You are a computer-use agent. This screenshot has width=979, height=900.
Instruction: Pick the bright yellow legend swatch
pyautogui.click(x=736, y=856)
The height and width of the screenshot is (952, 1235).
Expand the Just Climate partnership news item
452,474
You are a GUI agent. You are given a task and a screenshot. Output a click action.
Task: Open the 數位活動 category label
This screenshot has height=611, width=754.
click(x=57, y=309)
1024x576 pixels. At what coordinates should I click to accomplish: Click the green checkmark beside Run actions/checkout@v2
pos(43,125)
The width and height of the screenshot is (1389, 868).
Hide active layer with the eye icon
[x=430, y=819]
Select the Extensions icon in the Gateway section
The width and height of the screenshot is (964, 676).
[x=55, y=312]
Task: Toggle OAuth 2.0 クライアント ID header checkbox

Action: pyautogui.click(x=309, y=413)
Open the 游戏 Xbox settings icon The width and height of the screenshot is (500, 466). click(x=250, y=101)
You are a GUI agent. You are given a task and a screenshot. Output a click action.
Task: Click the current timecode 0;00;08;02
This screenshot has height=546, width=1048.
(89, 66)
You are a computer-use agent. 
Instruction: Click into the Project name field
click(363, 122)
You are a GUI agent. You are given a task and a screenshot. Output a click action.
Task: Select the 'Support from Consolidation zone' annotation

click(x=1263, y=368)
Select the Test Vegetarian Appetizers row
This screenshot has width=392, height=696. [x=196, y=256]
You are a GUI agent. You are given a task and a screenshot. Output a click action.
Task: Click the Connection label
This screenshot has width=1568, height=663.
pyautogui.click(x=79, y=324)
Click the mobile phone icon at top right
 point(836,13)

####

● WHAT THE EXERCISE ASKS
For each record above, give it again without a single change.

● ANSWER TO THIS TASK
You are a computer-use agent. This screenshot has width=979, height=900.
Instruction: Pick the bright yellow legend swatch
pyautogui.click(x=736, y=856)
The height and width of the screenshot is (952, 1235).
Expand the Just Climate partnership news item
452,474
You are a GUI agent. You are given a task and a screenshot. Output a click action.
Task: Open the 數位活動 category label
This screenshot has height=611, width=754.
click(x=57, y=309)
1024x576 pixels. At what coordinates should I click to accomplish: Click the green checkmark beside Run actions/checkout@v2
pos(43,125)
The width and height of the screenshot is (1389, 868).
Hide active layer with the eye icon
[x=430, y=819]
Select the Extensions icon in the Gateway section
The width and height of the screenshot is (964, 676).
[x=55, y=312]
Task: Toggle OAuth 2.0 クライアント ID header checkbox

Action: pyautogui.click(x=309, y=413)
Open the 游戏 Xbox settings icon The width and height of the screenshot is (500, 466). click(x=250, y=101)
You are a GUI agent. You are given a task and a screenshot. Output a click action.
Task: Click the current timecode 0;00;08;02
This screenshot has height=546, width=1048.
(89, 66)
You are a computer-use agent. 
Instruction: Click into the Project name field
click(363, 122)
You are a GUI agent. You are given a task and a screenshot. Output a click action.
Task: Select the 'Support from Consolidation zone' annotation

click(x=1263, y=368)
Select the Test Vegetarian Appetizers row
This screenshot has width=392, height=696. [x=196, y=256]
You are a GUI agent. You are given a task and a screenshot. Output a click action.
Task: Click the Connection label
This screenshot has width=1568, height=663.
pyautogui.click(x=79, y=324)
Click the mobile phone icon at top right
 point(836,13)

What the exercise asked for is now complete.